Note each line of the entries that includes "Task". Then copy those lines.
▼▼▼
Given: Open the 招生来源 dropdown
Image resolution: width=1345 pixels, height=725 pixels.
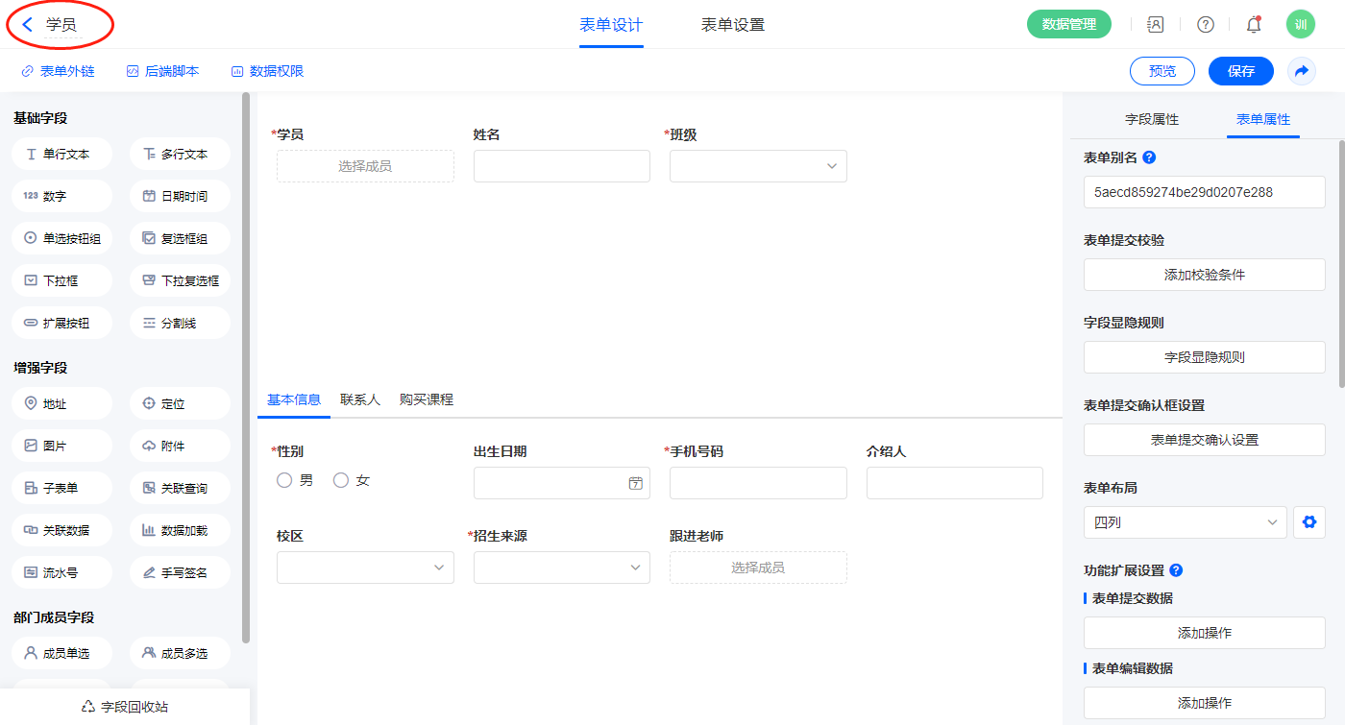Looking at the screenshot, I should coord(561,568).
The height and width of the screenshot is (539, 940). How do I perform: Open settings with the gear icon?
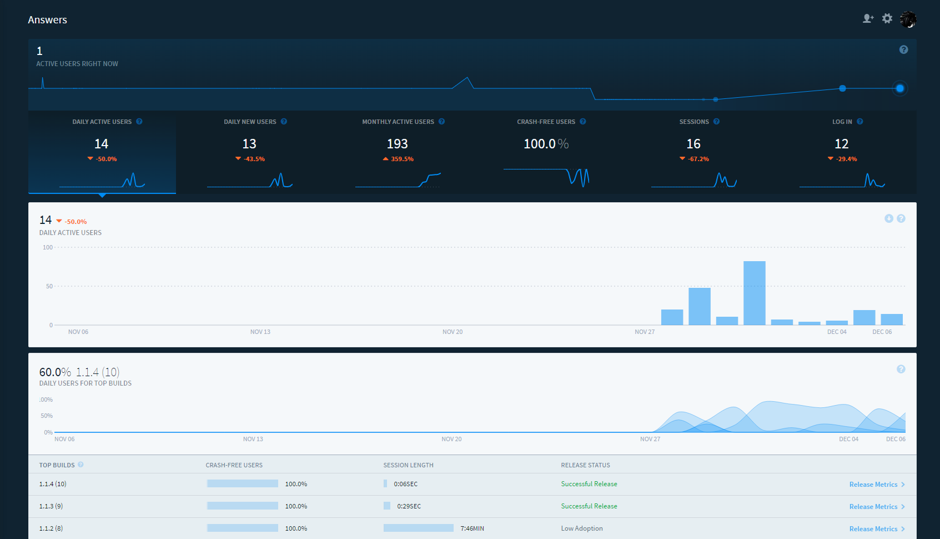887,19
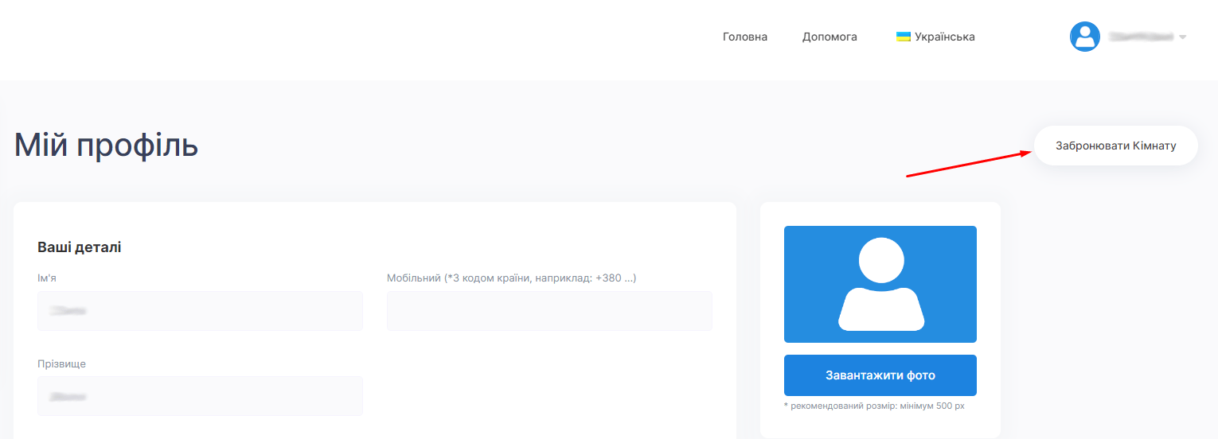Focus the Прізвище input field

(200, 395)
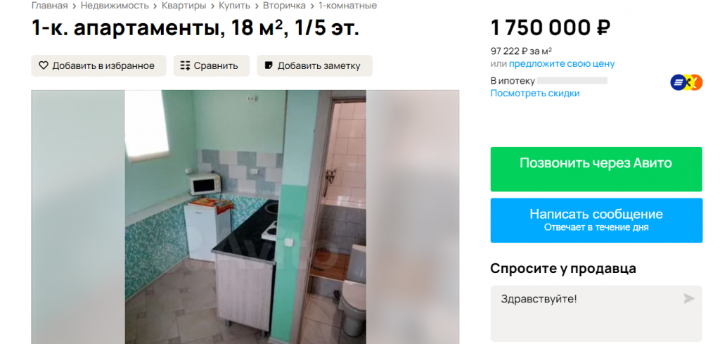Go to 1-комнатные breadcrumb

(347, 6)
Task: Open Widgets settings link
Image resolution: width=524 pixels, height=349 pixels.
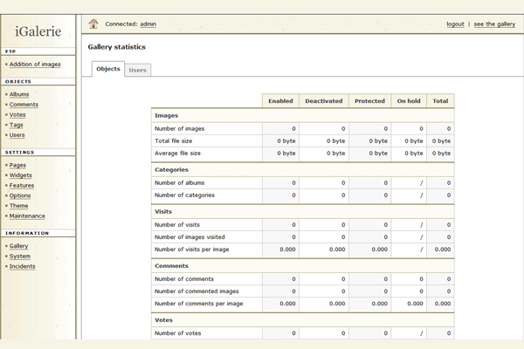Action: point(21,175)
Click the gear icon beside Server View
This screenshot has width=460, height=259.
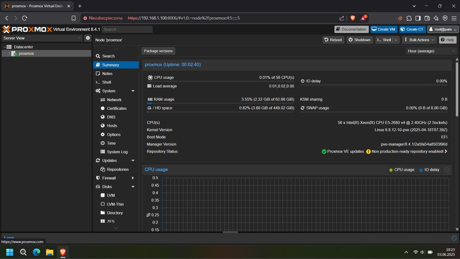(88, 38)
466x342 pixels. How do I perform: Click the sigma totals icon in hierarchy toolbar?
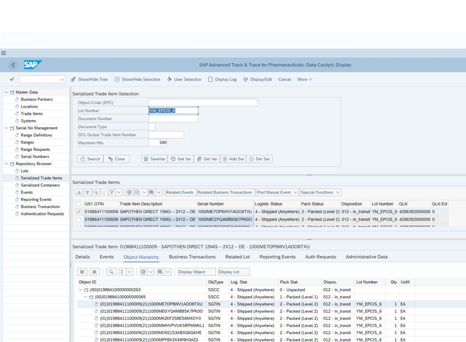coord(122,272)
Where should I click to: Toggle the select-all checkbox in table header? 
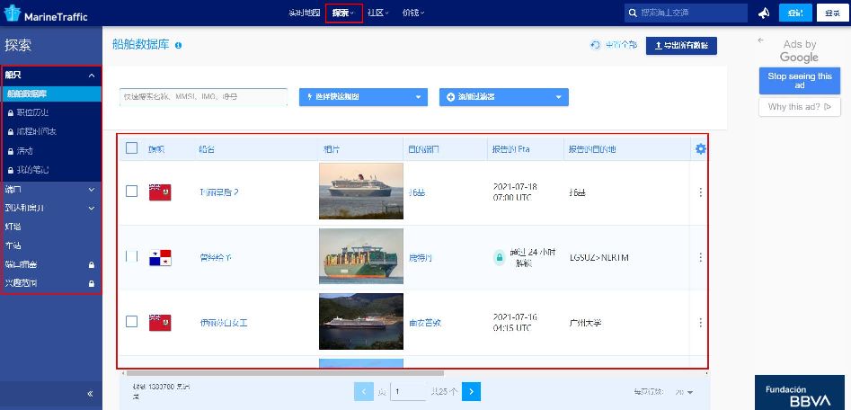click(x=132, y=148)

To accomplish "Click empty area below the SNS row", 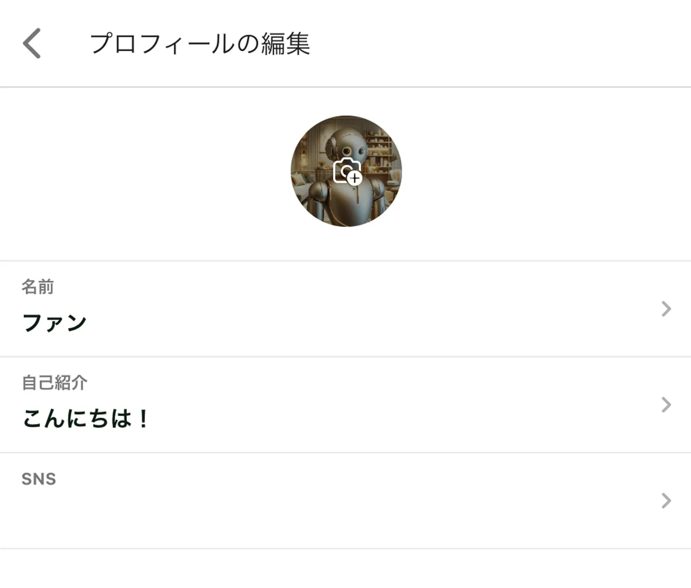I will pos(346,568).
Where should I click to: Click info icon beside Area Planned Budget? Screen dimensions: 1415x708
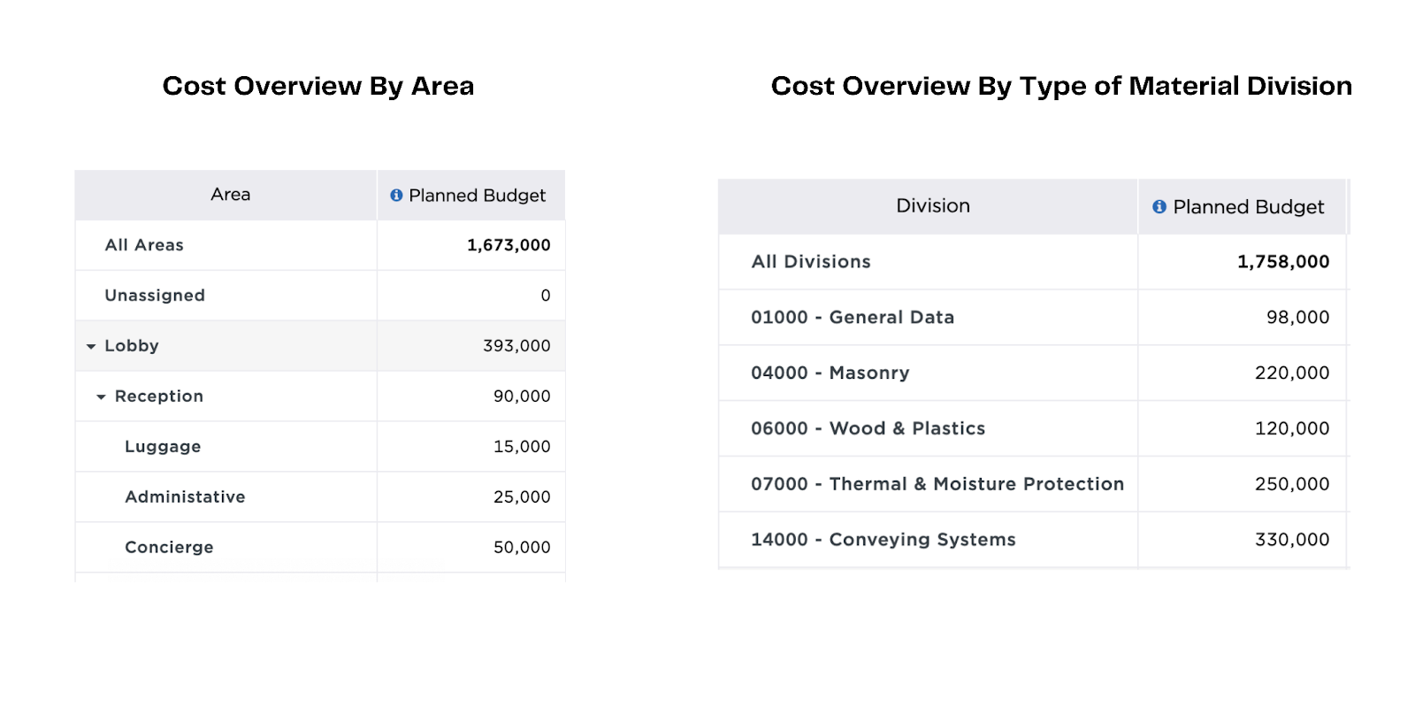[x=396, y=195]
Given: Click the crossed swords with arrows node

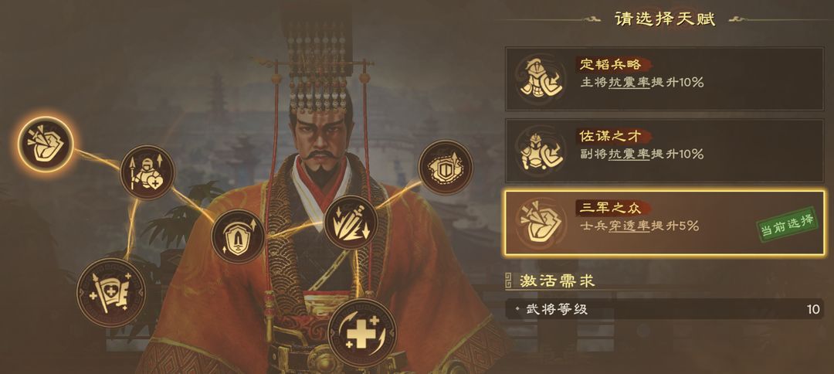Looking at the screenshot, I should click(x=351, y=223).
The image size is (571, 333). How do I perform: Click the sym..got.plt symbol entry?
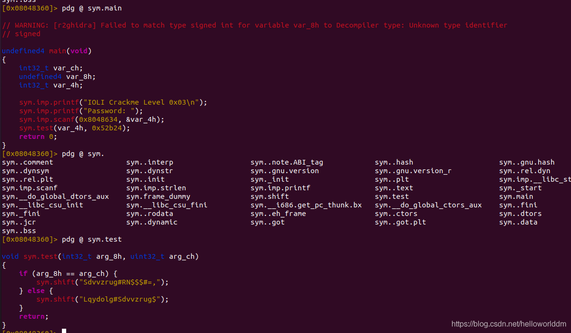tap(400, 222)
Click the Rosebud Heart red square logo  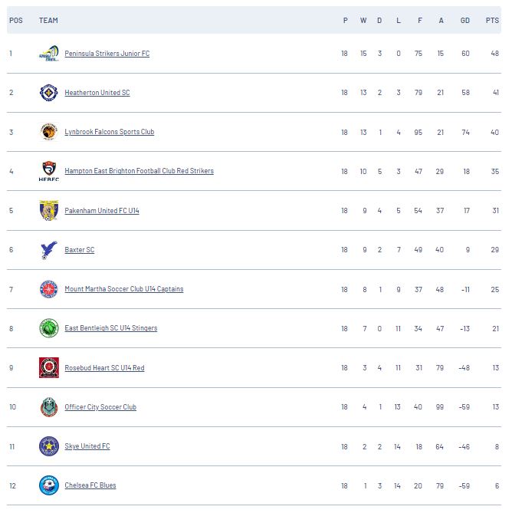point(49,367)
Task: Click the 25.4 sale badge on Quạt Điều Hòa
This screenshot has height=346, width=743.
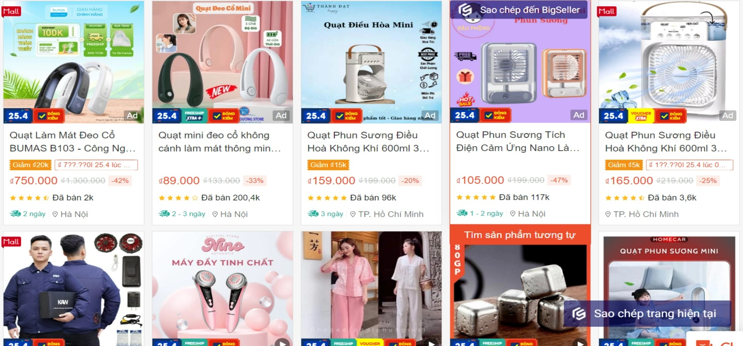Action: point(316,116)
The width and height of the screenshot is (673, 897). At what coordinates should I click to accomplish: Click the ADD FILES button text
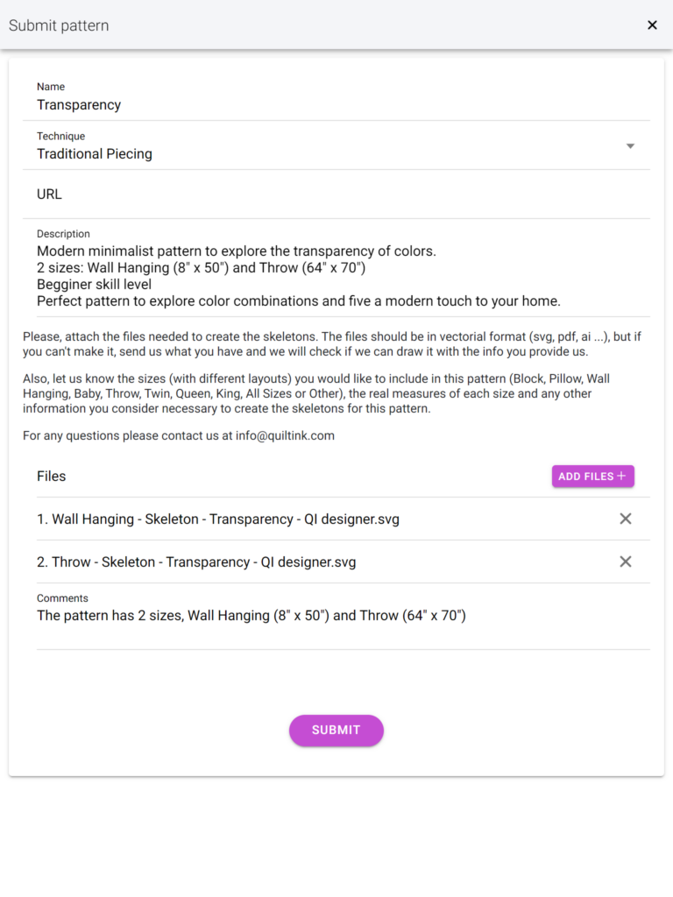coord(586,477)
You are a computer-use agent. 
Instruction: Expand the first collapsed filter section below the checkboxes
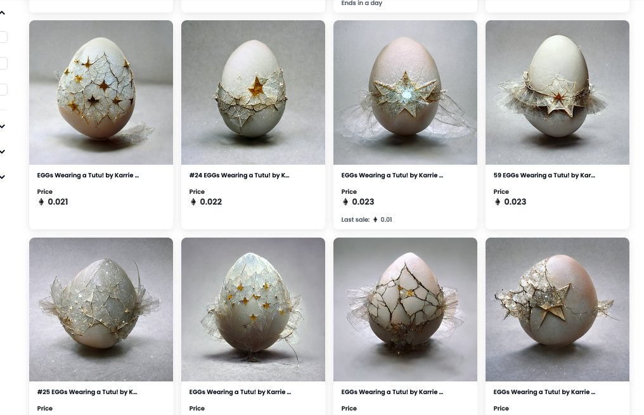2,125
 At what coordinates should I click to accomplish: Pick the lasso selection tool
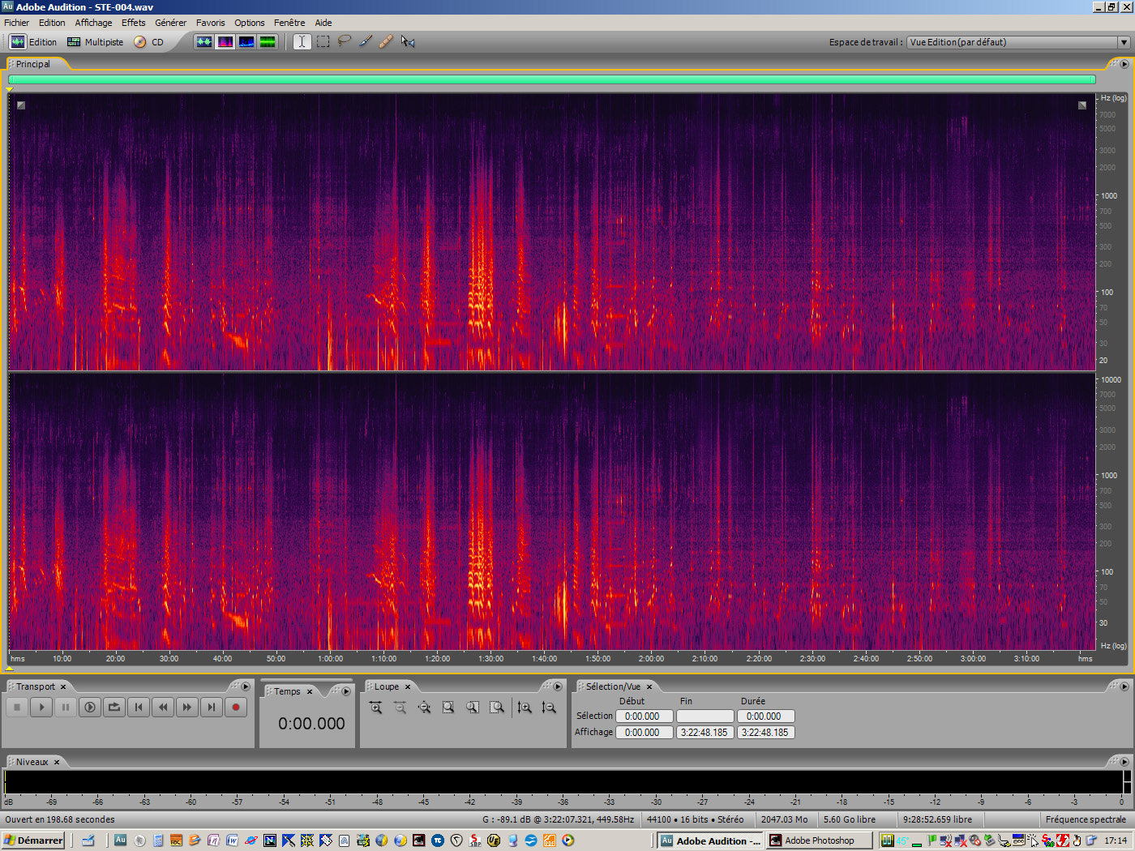pos(344,41)

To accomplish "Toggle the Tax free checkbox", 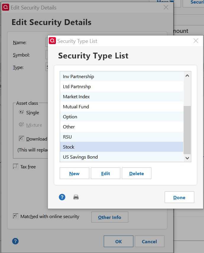I will (16, 167).
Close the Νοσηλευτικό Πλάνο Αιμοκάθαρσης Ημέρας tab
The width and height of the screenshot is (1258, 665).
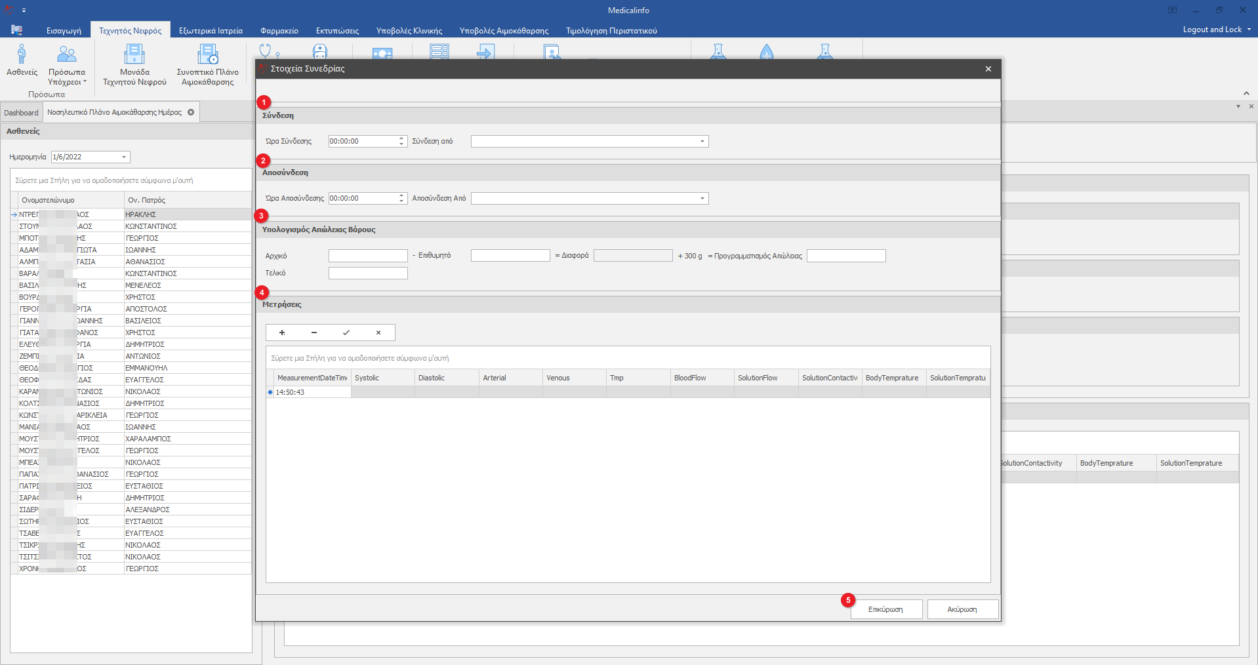pos(191,112)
▲▲▲
- **REPLY TO THE EXERCISE**:
Task: Open Widgets settings link
Task: Click the 25.4 sale badge on Quạt Điều Hòa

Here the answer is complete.